Layer-adaptive bit allocation (different bits per transformer layer) provides at most ~0.9% PPL improvement after RHT normalization. This is below the measurement noise and not worth the implementation complexity.
RHT (Random Hadamard Transform) normalizes ALL layers to near-Gaussian:
| Metric | Pre-RHT | Post-RHT |
|---|---|---|
| Kurtosis range | 4.13 – 20.62 | 2.64 – 3.81 |
| Kurtosis std | large | 0.25 |
| Skewness range | -2.54 – +2.59 | -0.34 – +0.19 |
The variance of log2(std) across layers post-RHT is only 0.0177, meaning the theoretical MSE improvement from optimal per-layer bit allocation is ~1.8% MSE → ~0.9% PPL.

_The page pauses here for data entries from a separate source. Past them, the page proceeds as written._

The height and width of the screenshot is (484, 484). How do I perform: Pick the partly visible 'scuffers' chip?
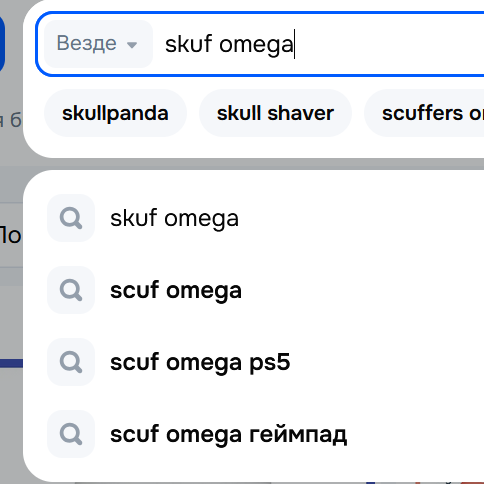click(x=425, y=113)
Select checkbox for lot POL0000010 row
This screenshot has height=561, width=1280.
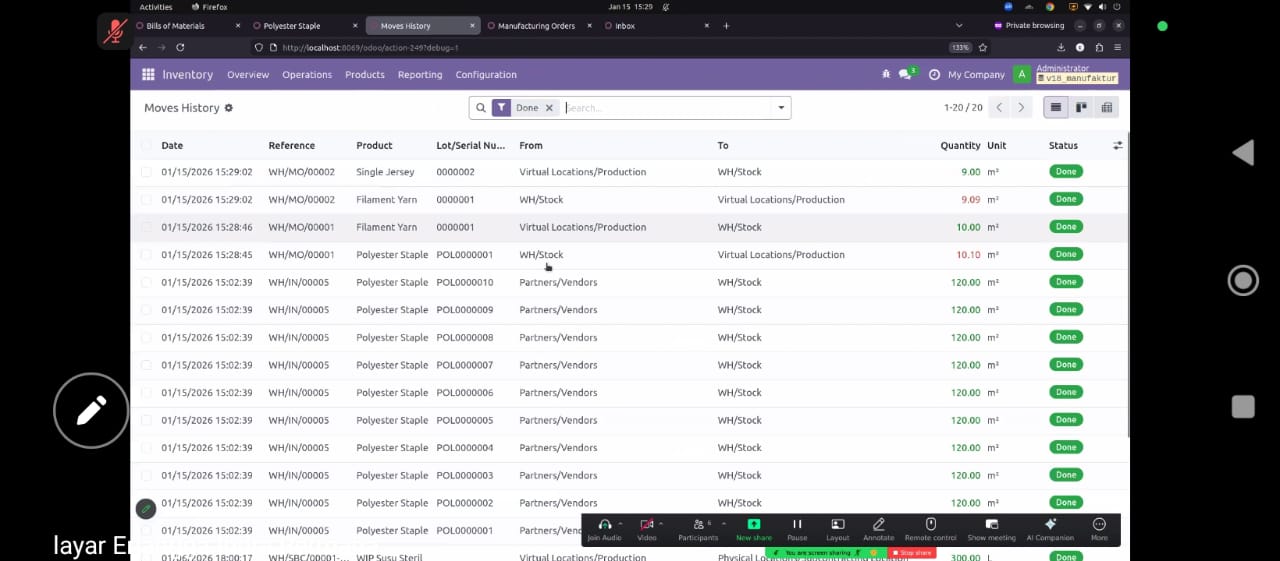147,283
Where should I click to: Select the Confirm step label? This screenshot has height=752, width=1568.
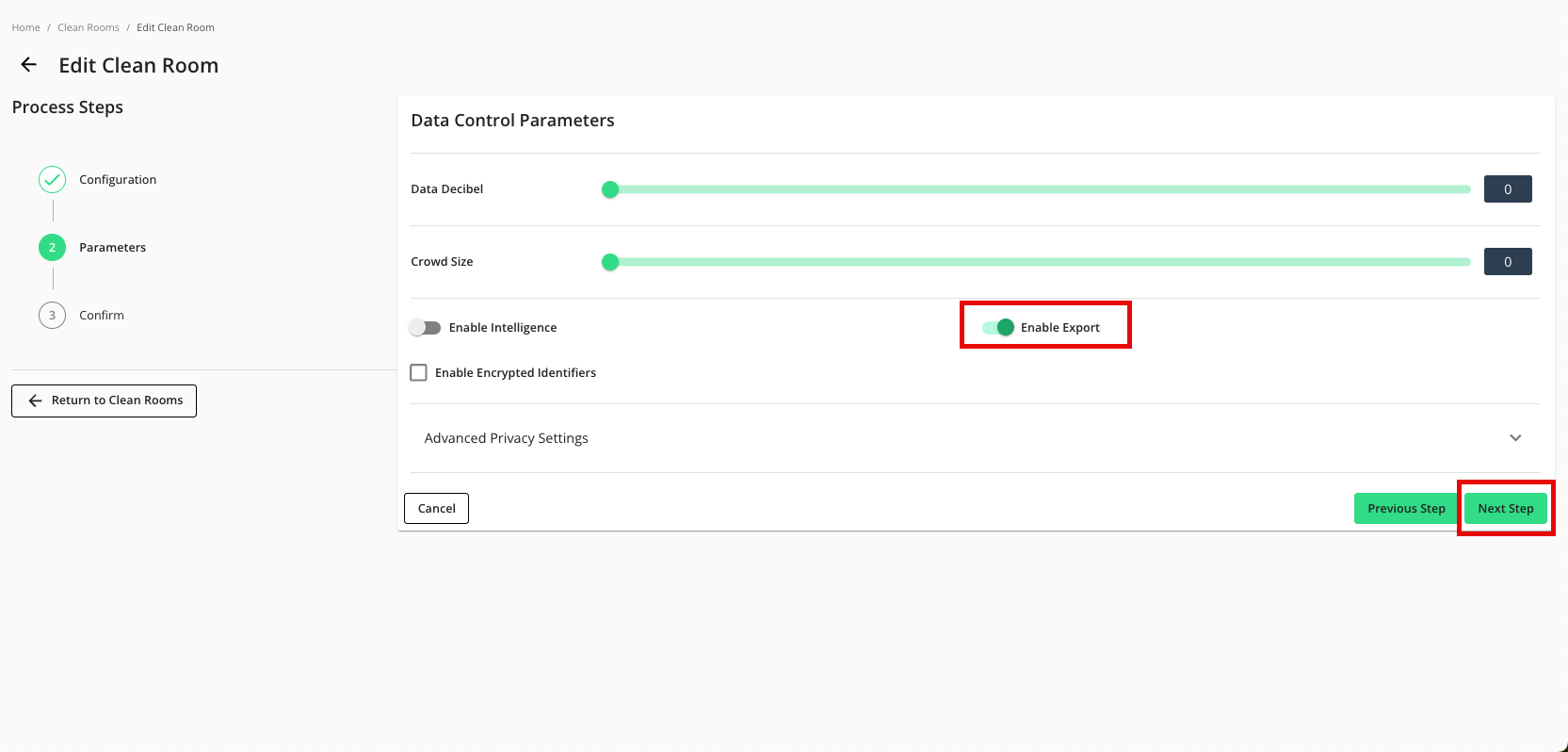click(x=102, y=316)
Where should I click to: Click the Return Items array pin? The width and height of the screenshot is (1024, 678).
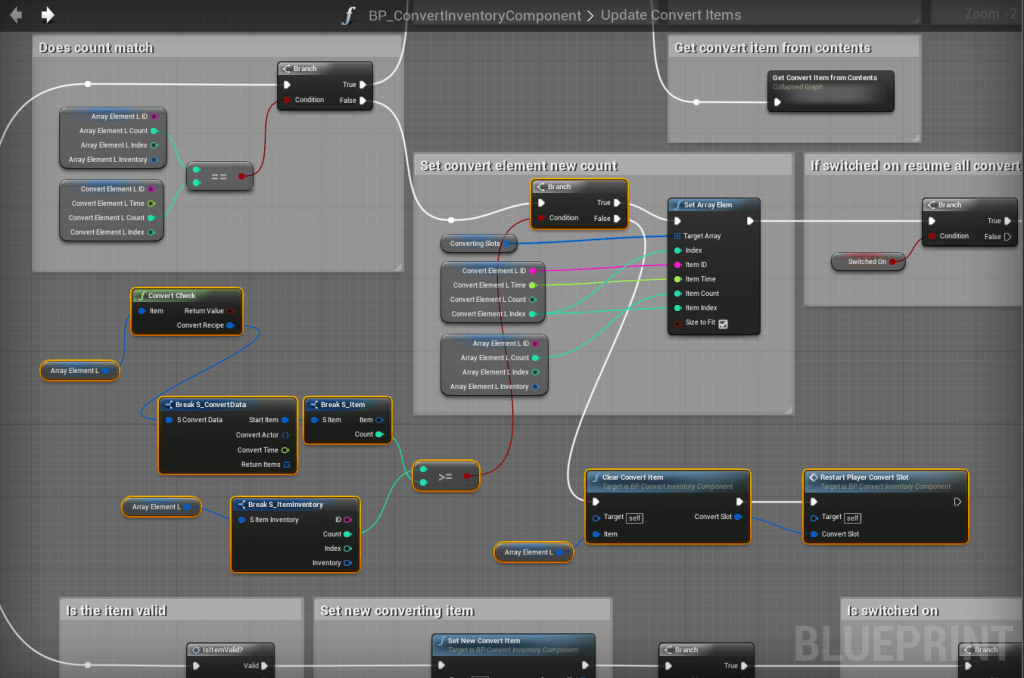(x=287, y=464)
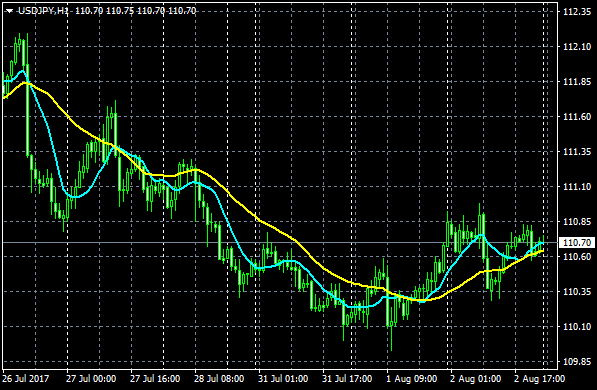
Task: Click the 111.85 price scale label
Action: coord(577,82)
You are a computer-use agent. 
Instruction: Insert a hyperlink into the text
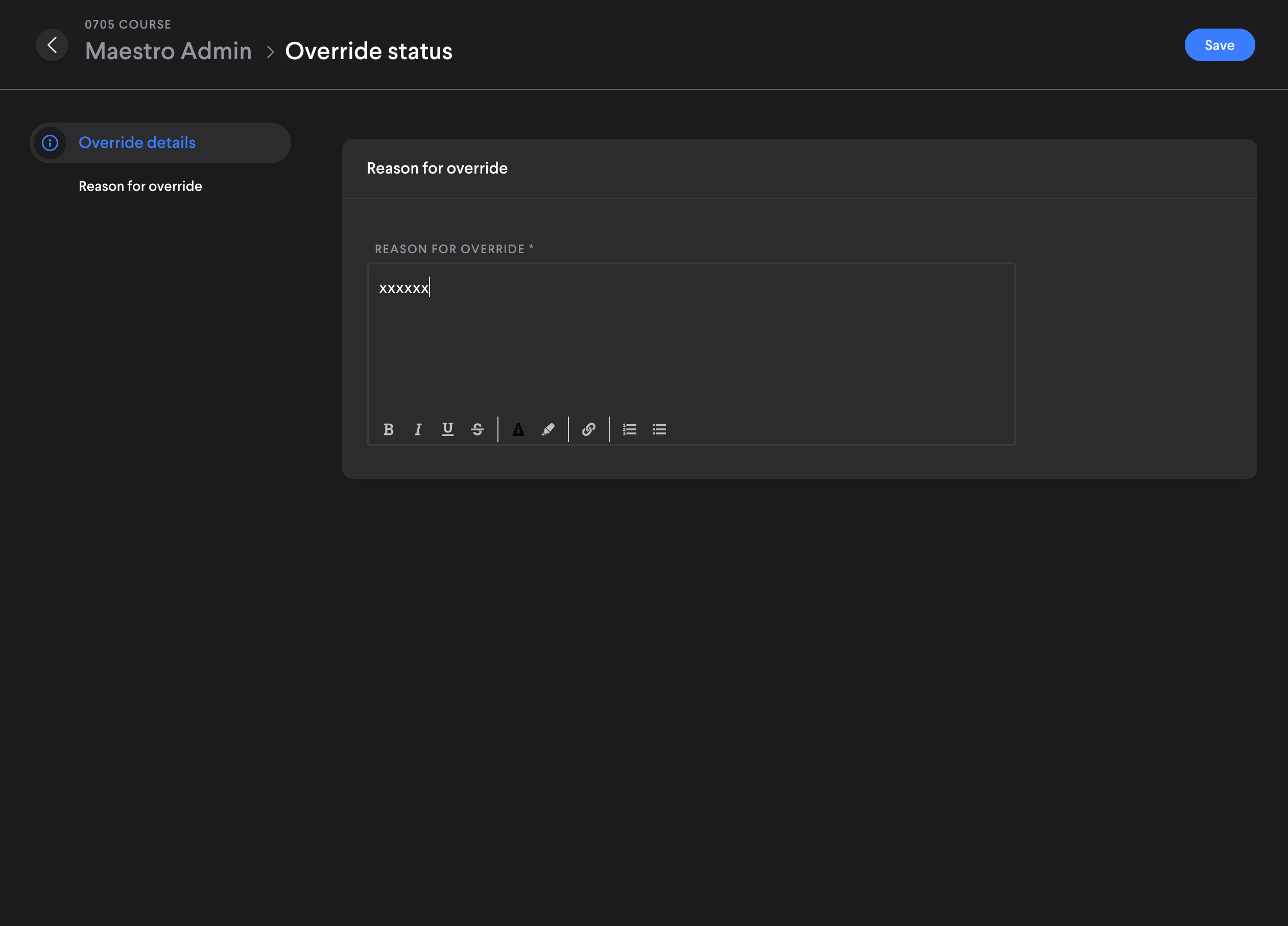(588, 430)
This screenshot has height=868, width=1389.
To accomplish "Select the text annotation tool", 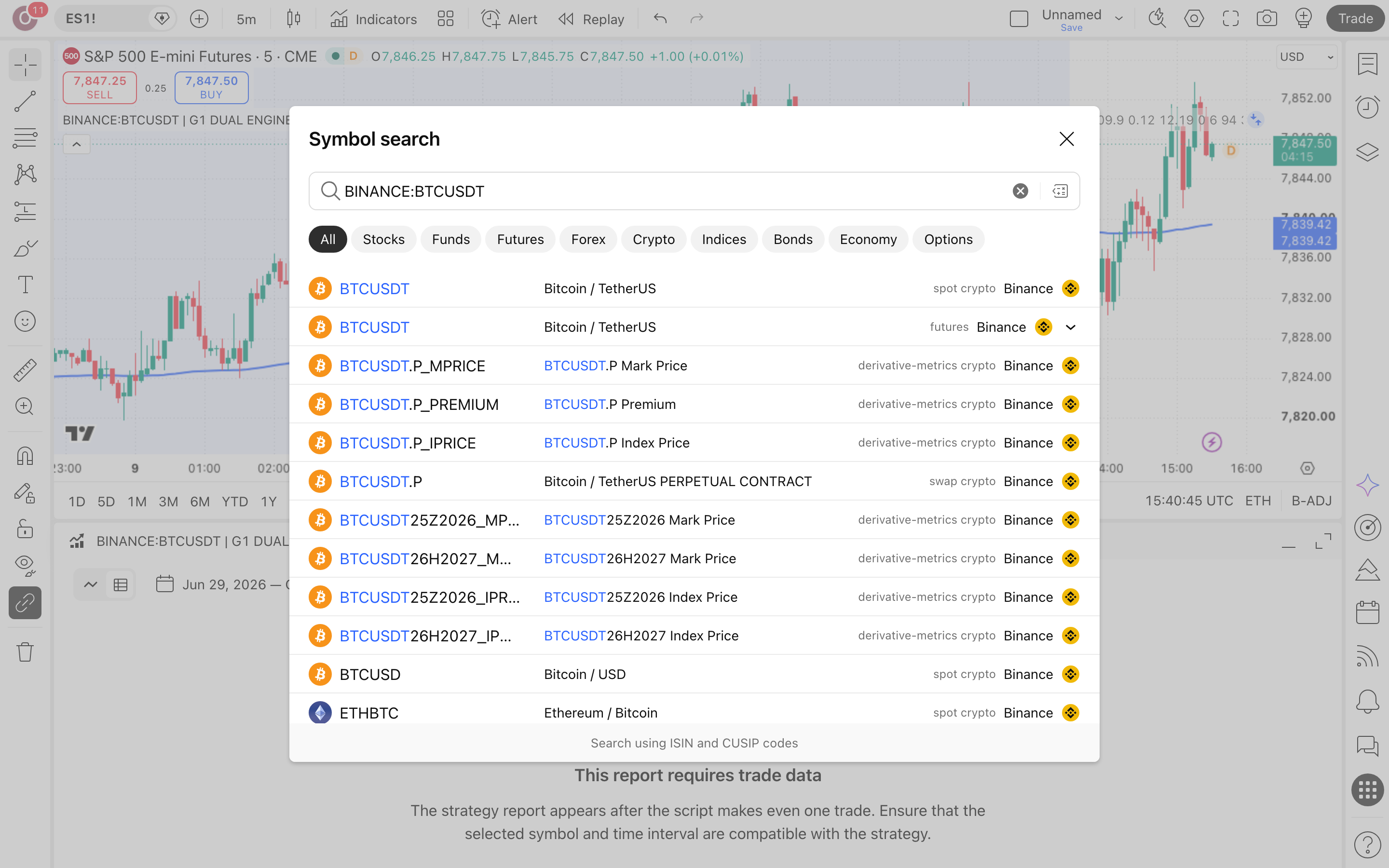I will 25,285.
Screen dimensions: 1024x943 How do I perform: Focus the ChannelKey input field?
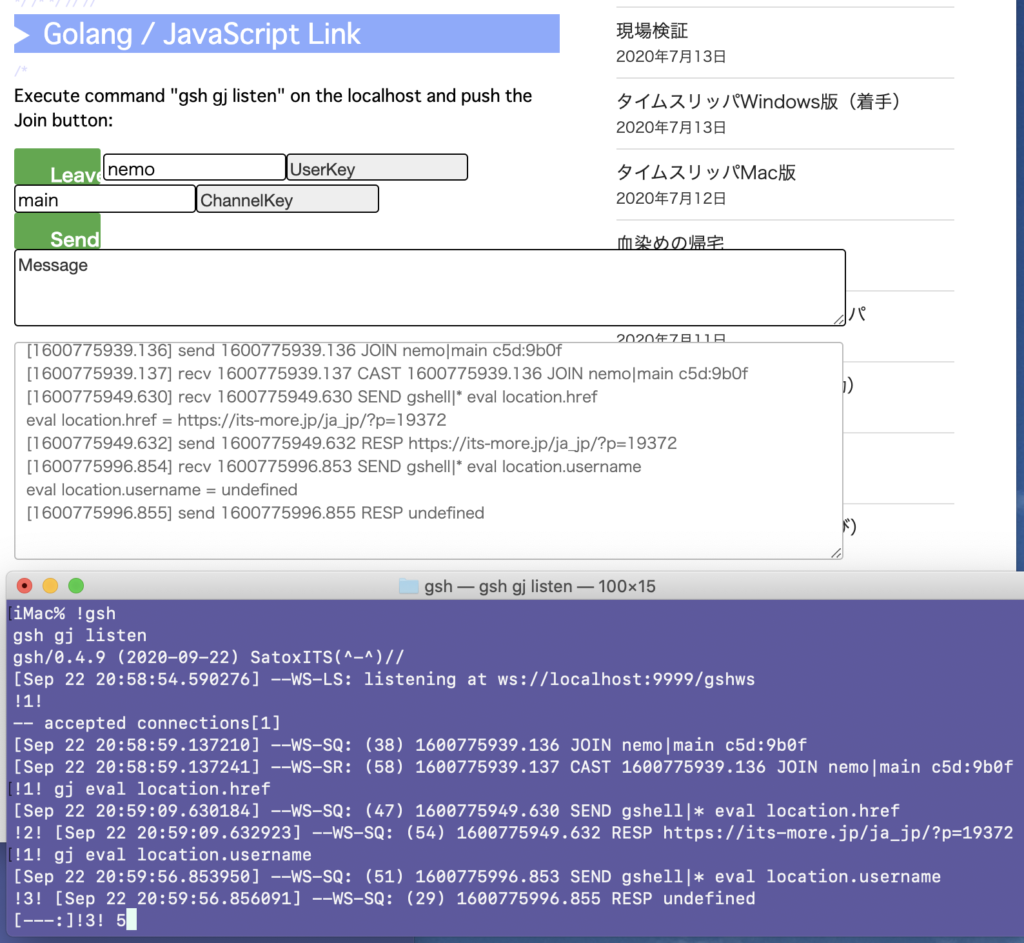(x=287, y=199)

This is an advantage of the RHT-based approach:
- Without RHT: layers have wildly different distributions → need per-layer calibration → complex + slow
- With RHT: all layers are near-Gaussian → single bit allocation works for all → simple + fast
Other KV compression methods (KIVI, KVQuant) don't use RHT and therefore need per-layer calibration profiles. quant.cpp's RHT makes layer-adaptive unnecessary, which is actually a feature — simpler code, fewer parameters.
The fact that RHT eliminates the need for per-layer adaptation is a publishable insight: "RHT-based KV quantization achieves near-optimal per-layer performance with a single uniform bit allocation."
This strengthens the attention-aware (temporal) quantization finding (S1):
- Per-layer (spatial) adaptation: NOT needed after RHT (~0.9% max benefit)
- Per-token (temporal) adaptation: CRITICAL (+3.8% → +0.6% benefit)
The information bottleneck is temporal (which tokens), not spatial (which layers).
Llama 3.2 3B Instruct Q8_0, 28 layers, 28 tokens profiled. Post-RHT kurtosis: mean 3.04, std 0.25.